:: Brief ::
Please condense the paragraph of the post that begins "He knows that I have a cellphone" into a short bulleted list that keeps its main facts.

I still don't understand how can I fall for it every.fcking.time. But really this was the last one, EF is like a Trojan Horse when it comes to gift giving.

He knows that I have a cellphone that is nearly 10 years old and it is almost unusable, and that my job would require using a "modern" cellphone, because I'm starting to have difficulties due to not having one. So he started talking about how useful it would be for me to have a new cellphone. Since the one that has all the functions my work requires would cost around $800, I told him that I was planning saving up for it for several months, and then buying it when I could afford it without tossing myself into financial problems.

Then he started constantly talking about how he would like to help me in any way he could and how he realized that they were not paying attention to my genuine interests and needs when giving me "presents" (the usual narc presents - either something THEY would want, or something that I completely hate or it is visibly some cheap junk that they have been using for years and now have bought something better for themselves, or something that shows how little they know about me). After a few weeks of being all nicey-nice to me and describing how sincerely he wants to help me, he started talking really seriously about him buying me the cellphone as a present for a personal event.

:: Recorded information ::
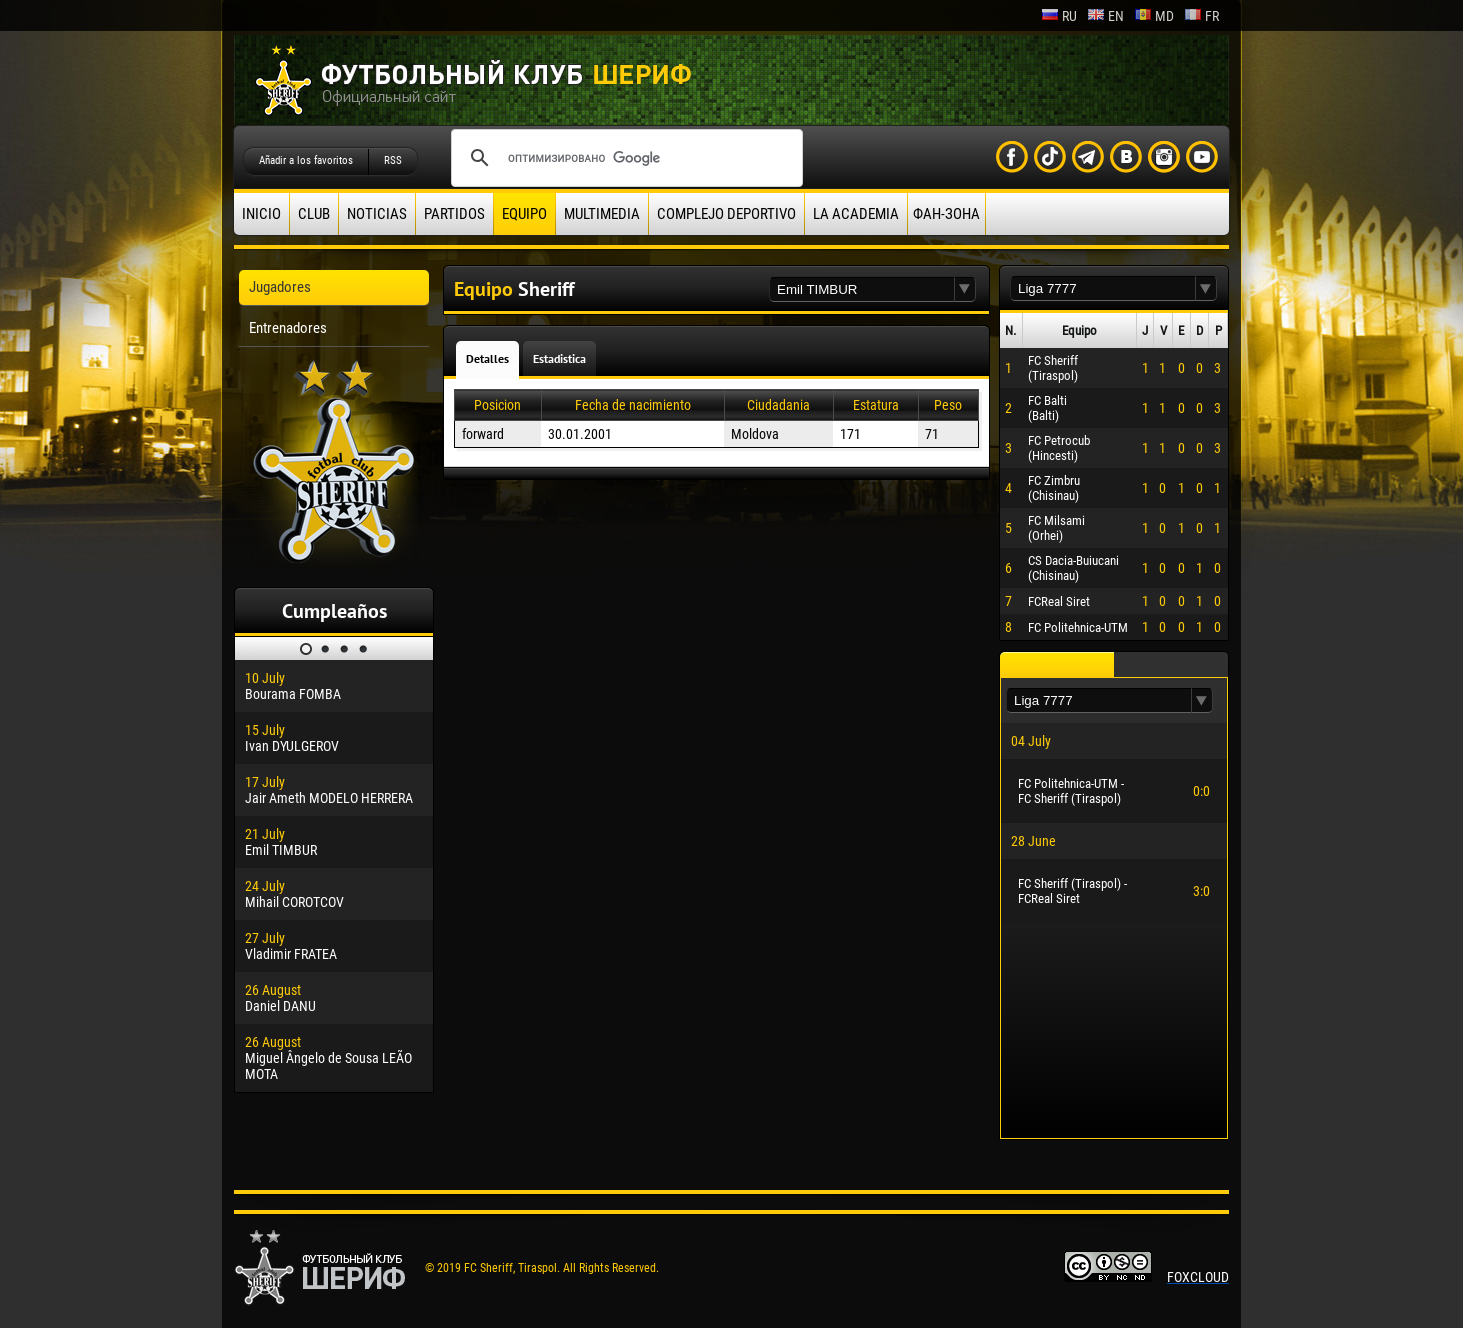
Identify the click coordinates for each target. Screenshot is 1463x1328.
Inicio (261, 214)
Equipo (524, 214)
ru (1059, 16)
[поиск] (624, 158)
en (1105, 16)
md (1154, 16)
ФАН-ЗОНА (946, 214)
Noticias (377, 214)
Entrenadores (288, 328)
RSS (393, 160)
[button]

:: Finished exercise ::
- The writer's cellphone is nearly 10 years old and almost unusable.
- The writer's job requires a modern cellphone, and not having one is starting to cause difficulties.
- He knew this and began talking about how useful a new cellphone would be.
- A phone with all the functions the work requires would cost around $800.
- The writer planned to save up for several months and buy it once it was affordable without causing financial problems.